* ACTIVITY
From the line bearing "Viewport: 618px width, 447px height." down to the final line of the records below, give every line again exactly and add nothing.

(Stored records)

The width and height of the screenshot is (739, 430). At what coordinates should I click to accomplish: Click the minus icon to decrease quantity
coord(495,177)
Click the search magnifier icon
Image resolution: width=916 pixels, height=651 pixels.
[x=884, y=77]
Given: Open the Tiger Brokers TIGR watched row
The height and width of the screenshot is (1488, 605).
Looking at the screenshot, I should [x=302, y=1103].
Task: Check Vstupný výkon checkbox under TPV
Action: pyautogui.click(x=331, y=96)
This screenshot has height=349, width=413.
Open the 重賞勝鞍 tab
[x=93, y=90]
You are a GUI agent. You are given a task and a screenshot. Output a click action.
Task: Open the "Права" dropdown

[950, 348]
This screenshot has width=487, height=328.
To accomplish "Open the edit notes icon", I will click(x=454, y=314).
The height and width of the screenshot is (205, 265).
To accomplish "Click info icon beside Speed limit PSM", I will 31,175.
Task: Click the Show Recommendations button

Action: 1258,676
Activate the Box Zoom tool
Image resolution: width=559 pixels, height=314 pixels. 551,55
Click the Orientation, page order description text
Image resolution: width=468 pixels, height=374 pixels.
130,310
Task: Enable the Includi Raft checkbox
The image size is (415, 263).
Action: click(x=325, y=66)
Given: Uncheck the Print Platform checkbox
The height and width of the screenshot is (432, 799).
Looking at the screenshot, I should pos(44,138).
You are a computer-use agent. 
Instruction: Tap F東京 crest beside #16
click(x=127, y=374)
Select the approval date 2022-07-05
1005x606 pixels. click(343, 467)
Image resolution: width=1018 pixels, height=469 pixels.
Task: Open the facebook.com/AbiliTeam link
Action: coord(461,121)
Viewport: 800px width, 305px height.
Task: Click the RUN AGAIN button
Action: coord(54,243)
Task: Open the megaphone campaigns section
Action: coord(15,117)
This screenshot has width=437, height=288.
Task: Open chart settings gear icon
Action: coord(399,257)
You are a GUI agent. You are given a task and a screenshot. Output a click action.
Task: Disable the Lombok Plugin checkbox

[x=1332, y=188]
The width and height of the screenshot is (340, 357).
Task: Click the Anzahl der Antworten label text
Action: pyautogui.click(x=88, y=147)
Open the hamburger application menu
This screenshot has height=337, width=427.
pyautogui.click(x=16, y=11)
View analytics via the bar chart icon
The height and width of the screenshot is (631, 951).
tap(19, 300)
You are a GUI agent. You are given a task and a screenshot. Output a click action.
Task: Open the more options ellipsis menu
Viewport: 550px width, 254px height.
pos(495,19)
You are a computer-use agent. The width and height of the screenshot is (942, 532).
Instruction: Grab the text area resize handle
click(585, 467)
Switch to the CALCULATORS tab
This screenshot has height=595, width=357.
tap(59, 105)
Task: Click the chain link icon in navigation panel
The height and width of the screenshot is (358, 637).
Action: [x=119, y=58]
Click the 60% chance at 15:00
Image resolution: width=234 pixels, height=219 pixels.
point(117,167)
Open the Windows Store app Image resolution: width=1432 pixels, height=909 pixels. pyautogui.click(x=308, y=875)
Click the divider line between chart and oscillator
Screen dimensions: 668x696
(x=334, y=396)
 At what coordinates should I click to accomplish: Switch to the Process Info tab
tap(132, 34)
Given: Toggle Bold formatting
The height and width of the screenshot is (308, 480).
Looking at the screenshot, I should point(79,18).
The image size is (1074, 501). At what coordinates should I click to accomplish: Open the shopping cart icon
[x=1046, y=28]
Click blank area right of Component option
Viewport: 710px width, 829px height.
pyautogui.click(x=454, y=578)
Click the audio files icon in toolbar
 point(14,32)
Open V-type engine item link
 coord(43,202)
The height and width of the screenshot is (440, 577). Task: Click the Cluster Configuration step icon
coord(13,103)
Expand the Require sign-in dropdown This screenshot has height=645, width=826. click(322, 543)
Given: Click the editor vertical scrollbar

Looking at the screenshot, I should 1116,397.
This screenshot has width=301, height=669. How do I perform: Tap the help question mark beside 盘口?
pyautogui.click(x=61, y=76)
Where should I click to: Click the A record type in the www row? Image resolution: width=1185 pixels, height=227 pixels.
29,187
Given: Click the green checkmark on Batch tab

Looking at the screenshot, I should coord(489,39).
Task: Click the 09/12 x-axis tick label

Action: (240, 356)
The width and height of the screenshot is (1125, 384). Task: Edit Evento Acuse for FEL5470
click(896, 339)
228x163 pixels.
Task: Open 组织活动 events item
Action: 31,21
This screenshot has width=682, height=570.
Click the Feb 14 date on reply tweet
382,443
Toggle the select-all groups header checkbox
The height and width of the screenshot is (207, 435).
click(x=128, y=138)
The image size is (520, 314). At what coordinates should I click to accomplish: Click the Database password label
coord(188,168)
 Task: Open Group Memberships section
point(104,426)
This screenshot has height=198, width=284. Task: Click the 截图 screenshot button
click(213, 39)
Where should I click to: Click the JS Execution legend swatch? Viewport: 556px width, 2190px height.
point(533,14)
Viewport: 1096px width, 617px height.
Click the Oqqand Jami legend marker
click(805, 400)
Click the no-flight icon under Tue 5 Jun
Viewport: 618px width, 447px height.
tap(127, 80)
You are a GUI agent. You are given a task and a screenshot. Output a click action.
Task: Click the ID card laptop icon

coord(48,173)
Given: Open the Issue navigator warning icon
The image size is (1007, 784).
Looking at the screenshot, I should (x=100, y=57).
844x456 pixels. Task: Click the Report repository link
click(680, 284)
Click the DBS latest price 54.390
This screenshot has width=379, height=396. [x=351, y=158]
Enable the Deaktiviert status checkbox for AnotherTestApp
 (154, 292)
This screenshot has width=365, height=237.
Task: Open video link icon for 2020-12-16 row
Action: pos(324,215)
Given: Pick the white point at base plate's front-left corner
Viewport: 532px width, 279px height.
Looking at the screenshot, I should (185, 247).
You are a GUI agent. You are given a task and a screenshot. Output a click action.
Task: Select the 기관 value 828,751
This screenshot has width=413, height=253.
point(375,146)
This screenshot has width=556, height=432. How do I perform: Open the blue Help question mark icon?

* FINISHED TASK
Viewport: 618px width, 447px height.
tap(127, 80)
You are a GUI agent. You are given a task and a screenshot. Output a click action.
Task: Click the ID card laptop icon

coord(48,173)
Given: Open the Issue navigator warning icon
The image size is (1007, 784).
Looking at the screenshot, I should (x=100, y=57).
844x456 pixels. Task: Click the Report repository link
click(680, 284)
Click the DBS latest price 54.390
This screenshot has width=379, height=396. [x=351, y=158]
Enable the Deaktiviert status checkbox for AnotherTestApp
 (154, 292)
This screenshot has width=365, height=237.
Task: Open video link icon for 2020-12-16 row
Action: pos(324,215)
Given: Pick the white point at base plate's front-left corner
Viewport: 532px width, 279px height.
Looking at the screenshot, I should (185, 247).
You are a GUI agent. You are given a task and a screenshot. Output a click action.
Task: Select the 기관 value 828,751
This screenshot has width=413, height=253.
point(375,146)
This screenshot has width=556, height=432. How do I perform: Open the blue Help question mark icon?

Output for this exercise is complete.